Taking advantage of the ubiquitous presence of mobile computing devices (especially smartphones) in recent years, it has become a convenient method for businesses to collect data without making large-scale investments. Many technology companies use this technique to offer services based on the data collected, some of the most notable examples being Facebook, Google, and Uber.

== Process ==
Mobile crowdsensing occurs in three stages: data collection, data storage, and data upload.

Data collection draws on sensors available through the Internet of things. There are three main strategies for collecting this data:
- The user of a device collects data manually. This can include taking pictures or using smartphones applications.
- The user can manually control data collection, but some data can be collected automatically, such as when a user opens an application.
- Data sensing is triggered by a particular context that has been predefined (e.g., a device begins to collect data when the user is in a particular place at a particular time).
The data collection phase can also involve a process called deduplication, which involves removing redundant information from a data set to lower costs and improve user experience. The deduplication process filters and compresses the data that has been collected before it gets uploaded.

The second stage involves the storage of data in the user's device until it gets another user to share and communicate. For instance, videos monitoring an activity (e.g. traffic) may be stored on a user's device for a specific period and are then transmitted to a person or institution capable of taking action.

An example of mobile crowdsensing is when mobile phone users activate the mobile sensor, including Google Maps and Snapchat that collect and share local information to the internet. The app retrieves information such as location, birthday, gender, and more.

== Challenges ==

=== Resource limitations ===
Mobile crowdsensing potential is limited by constraints involving energy, bandwidth, and computation power. Using the GPS, for example, drains batteries, but location can also be tracked using Wi-Fi and GSM, although these are less accurate. Eliminating redundant data can also reduce energy and bandwidth costs, as can restricting data sensing when quality is unlikely to be high (e.g., when two photos are taken in the same location, the second is unlikely to provide new information).

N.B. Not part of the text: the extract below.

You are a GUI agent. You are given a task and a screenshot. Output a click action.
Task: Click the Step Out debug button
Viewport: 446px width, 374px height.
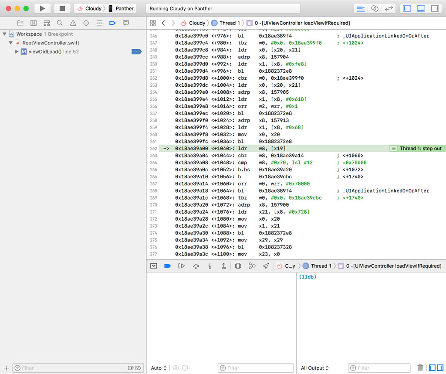(x=223, y=266)
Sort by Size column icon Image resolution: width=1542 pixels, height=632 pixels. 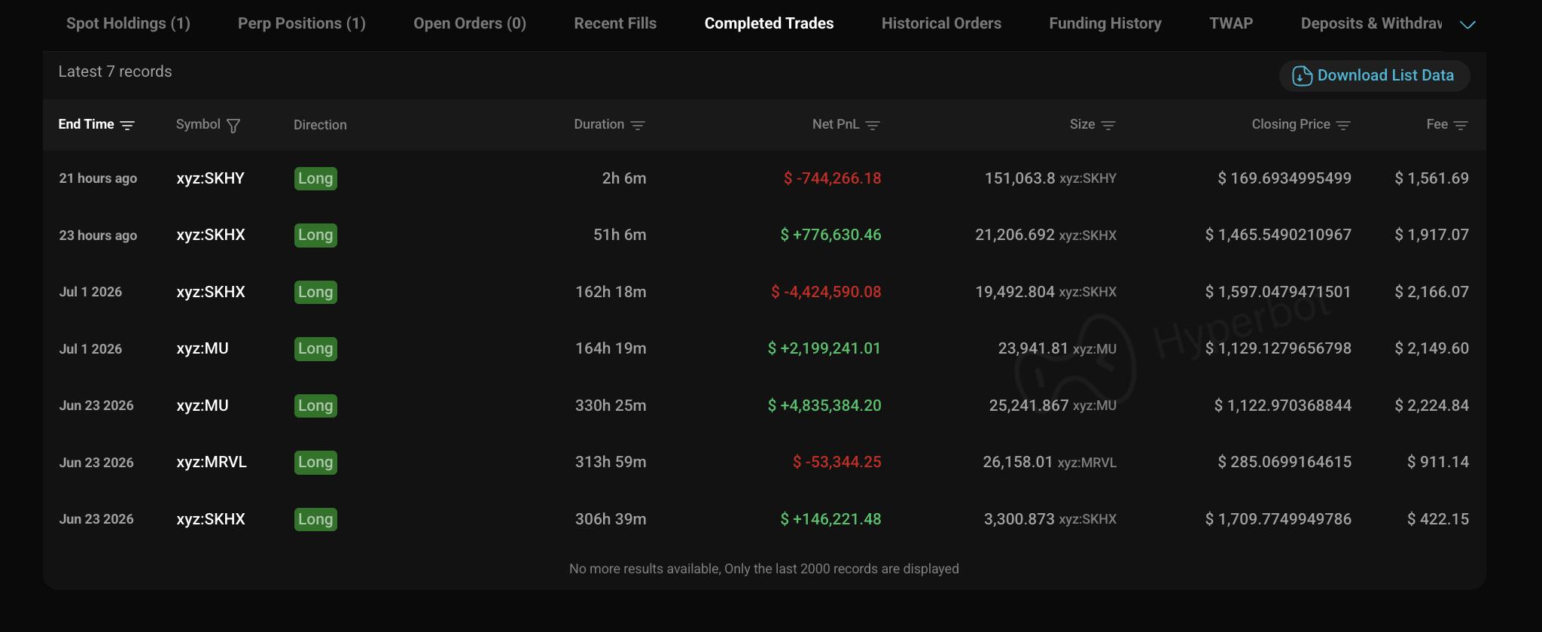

=== Privacy, security, and data integrity ===
The data collected through mobile crowdsensing can be sensitive to individuals, revealing personal information such as home and work locations and the routes used when commuting between the two. Ensuring the privacy and security of personal information collected through mobile crowdsensing is therefore important.

Mobile crowdsensing can use three main methods to protect privacy:
- Anonymization, which removes identifying information from the data before it is sent to a third party. This method does not prevent inferences being made based on details that remain in the data.
- Secure multiparty computation, which transforms data using cryptographic techniques. This method is not scalable and requires the generation and maintenance of multiple keys, which in return requires more energy.
- Data perturbation, which adds noise to sensor data before sharing it with a community. Noise can be added to data without compromising the accuracy of the data.
- Aggregation-Free Data Collection, which decentralizes the spatial-temporal sensor data recovery through message-passing. This mechanism intends to recover spatial-temporal sensor data the without aggregating participants' sensor/location data to a center node (e.g., organizer), so as to protect the privacy.

Data integrity can also be a problem when using mobile crowdsensing, especially when the program is opt in; in these situations, people can either unintentionally or maliciously contribute false data. Protecting data integrity can involve filtering, quality estimation, etc. Other solutions include installing collocated infrastructure to act as a witness or by using trusted hardware that is already installed on smartphones. However, both of these methods can be expensive or energy intensive.